Required work:
The required result is an exact copy of the lines beginning at the line that contains "Screen dimensions: 640x360" and ending at the last line of the material below.

Supplied data:
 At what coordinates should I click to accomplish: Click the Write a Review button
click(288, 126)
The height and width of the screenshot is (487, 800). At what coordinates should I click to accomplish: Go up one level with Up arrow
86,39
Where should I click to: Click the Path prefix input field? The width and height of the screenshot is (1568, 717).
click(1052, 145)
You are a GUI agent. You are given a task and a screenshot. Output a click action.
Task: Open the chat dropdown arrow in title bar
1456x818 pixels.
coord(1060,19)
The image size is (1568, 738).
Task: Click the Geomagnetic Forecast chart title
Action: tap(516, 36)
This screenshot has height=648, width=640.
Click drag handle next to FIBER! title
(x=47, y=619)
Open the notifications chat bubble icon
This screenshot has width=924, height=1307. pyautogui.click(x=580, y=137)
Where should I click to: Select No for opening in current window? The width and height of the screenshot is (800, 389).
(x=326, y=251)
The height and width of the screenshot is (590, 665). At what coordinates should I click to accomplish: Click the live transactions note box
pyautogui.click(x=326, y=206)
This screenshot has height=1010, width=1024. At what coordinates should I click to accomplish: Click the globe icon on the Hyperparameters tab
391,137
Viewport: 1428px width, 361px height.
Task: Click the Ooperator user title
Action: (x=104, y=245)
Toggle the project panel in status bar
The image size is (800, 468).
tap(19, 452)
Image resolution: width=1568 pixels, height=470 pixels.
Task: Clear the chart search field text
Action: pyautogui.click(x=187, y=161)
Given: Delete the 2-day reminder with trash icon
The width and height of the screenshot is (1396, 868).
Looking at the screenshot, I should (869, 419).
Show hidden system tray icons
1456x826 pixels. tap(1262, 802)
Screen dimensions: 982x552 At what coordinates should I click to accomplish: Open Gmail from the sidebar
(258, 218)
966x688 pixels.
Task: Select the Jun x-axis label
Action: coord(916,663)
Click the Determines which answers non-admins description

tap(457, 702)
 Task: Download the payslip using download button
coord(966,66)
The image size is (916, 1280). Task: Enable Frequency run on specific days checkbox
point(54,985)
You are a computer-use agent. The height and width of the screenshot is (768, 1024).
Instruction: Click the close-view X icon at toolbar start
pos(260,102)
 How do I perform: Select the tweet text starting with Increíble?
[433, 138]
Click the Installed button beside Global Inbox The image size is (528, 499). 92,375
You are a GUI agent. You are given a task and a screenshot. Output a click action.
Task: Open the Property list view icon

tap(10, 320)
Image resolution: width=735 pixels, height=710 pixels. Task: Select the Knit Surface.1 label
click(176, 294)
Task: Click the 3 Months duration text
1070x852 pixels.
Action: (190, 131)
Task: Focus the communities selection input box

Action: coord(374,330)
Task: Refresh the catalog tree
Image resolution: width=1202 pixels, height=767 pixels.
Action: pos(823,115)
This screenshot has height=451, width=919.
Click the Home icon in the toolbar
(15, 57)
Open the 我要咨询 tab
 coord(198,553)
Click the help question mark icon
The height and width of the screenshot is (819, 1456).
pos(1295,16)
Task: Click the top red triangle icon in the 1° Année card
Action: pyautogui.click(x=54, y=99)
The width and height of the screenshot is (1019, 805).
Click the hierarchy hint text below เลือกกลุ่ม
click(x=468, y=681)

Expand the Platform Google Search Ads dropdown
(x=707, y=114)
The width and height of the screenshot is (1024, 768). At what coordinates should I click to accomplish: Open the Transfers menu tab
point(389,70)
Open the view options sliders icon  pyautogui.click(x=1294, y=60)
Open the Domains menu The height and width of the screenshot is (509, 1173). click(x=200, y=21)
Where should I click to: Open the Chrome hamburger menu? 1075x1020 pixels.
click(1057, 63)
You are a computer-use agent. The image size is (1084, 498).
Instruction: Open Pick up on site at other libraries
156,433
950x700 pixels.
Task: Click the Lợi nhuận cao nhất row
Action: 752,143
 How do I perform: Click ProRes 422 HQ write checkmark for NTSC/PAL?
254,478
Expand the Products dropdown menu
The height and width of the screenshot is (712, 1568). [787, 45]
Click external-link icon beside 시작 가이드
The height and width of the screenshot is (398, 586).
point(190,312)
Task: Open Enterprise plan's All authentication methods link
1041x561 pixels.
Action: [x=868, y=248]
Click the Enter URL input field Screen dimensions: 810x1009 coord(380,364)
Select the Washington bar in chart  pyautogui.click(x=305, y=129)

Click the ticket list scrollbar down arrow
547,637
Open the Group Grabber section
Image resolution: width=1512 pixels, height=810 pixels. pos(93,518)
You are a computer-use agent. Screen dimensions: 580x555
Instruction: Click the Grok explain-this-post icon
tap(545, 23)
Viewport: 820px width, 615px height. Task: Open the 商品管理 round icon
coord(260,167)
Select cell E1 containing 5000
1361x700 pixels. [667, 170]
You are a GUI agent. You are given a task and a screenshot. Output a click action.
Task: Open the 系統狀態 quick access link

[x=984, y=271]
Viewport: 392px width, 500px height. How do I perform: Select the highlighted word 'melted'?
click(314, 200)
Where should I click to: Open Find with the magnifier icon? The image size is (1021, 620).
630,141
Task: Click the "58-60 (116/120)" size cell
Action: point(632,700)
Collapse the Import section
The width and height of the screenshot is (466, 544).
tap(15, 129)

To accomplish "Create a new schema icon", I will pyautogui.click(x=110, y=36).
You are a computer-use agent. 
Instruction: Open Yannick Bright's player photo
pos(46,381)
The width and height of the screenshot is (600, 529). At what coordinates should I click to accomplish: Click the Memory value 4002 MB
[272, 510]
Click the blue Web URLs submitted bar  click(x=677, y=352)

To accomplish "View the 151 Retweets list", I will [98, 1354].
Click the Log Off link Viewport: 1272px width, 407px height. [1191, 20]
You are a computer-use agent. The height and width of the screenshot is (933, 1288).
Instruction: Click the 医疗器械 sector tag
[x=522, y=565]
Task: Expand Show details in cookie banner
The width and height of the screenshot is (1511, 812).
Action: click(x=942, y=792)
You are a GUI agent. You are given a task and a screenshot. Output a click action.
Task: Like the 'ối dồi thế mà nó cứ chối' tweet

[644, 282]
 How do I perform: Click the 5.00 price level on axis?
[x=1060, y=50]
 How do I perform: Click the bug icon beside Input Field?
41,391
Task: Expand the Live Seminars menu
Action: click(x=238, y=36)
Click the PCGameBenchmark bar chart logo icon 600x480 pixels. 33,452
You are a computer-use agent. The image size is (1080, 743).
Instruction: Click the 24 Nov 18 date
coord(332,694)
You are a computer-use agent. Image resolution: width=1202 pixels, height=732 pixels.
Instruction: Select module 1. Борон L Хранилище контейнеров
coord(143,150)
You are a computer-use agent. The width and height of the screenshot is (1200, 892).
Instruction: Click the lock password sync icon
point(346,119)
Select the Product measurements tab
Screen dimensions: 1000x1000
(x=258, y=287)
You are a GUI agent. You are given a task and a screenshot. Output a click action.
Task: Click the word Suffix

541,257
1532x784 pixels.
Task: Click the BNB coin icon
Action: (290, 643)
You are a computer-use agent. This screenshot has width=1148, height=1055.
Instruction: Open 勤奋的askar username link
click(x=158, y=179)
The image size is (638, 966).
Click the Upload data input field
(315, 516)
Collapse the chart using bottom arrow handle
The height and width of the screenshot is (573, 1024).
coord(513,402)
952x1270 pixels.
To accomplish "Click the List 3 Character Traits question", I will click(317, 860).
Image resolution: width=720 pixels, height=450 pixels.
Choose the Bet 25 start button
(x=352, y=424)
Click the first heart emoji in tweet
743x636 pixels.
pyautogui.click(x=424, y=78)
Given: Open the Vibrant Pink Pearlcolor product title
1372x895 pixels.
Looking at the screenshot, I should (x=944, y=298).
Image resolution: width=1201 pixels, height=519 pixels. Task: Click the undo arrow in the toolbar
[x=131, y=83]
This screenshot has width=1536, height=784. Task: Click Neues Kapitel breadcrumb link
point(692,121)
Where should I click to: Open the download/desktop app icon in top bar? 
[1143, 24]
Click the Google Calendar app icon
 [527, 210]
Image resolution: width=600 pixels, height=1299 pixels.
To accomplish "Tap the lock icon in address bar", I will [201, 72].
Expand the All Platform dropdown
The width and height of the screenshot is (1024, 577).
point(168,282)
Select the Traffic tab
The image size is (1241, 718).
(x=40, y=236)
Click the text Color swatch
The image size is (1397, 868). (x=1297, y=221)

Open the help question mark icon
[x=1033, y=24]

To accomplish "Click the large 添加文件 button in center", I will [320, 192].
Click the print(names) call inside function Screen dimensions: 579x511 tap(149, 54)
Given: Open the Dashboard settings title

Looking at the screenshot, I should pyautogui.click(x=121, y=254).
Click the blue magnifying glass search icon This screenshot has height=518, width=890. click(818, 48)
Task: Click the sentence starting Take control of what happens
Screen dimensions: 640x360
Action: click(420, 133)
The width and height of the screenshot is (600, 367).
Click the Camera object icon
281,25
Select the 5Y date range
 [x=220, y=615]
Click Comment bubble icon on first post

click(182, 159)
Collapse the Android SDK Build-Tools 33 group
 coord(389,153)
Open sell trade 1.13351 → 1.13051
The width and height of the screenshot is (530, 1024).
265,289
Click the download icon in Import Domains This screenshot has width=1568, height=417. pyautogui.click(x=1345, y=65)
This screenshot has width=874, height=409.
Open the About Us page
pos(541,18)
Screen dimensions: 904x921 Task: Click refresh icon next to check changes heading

Result of this exercise:
Screen dimensions: 640x360
Action: click(420, 133)
The width and height of the screenshot is (600, 367).
Click the Camera object icon
281,25
Select the 5Y date range
 [x=220, y=615]
Click Comment bubble icon on first post

click(182, 159)
Collapse the Android SDK Build-Tools 33 group
 coord(389,153)
Open sell trade 1.13351 → 1.13051
The width and height of the screenshot is (530, 1024).
265,289
Click the download icon in Import Domains This screenshot has width=1568, height=417. pyautogui.click(x=1345, y=65)
This screenshot has width=874, height=409.
Open the About Us page
pos(541,18)
Screen dimensions: 904x921 Task: Click refresh icon next to check changes heading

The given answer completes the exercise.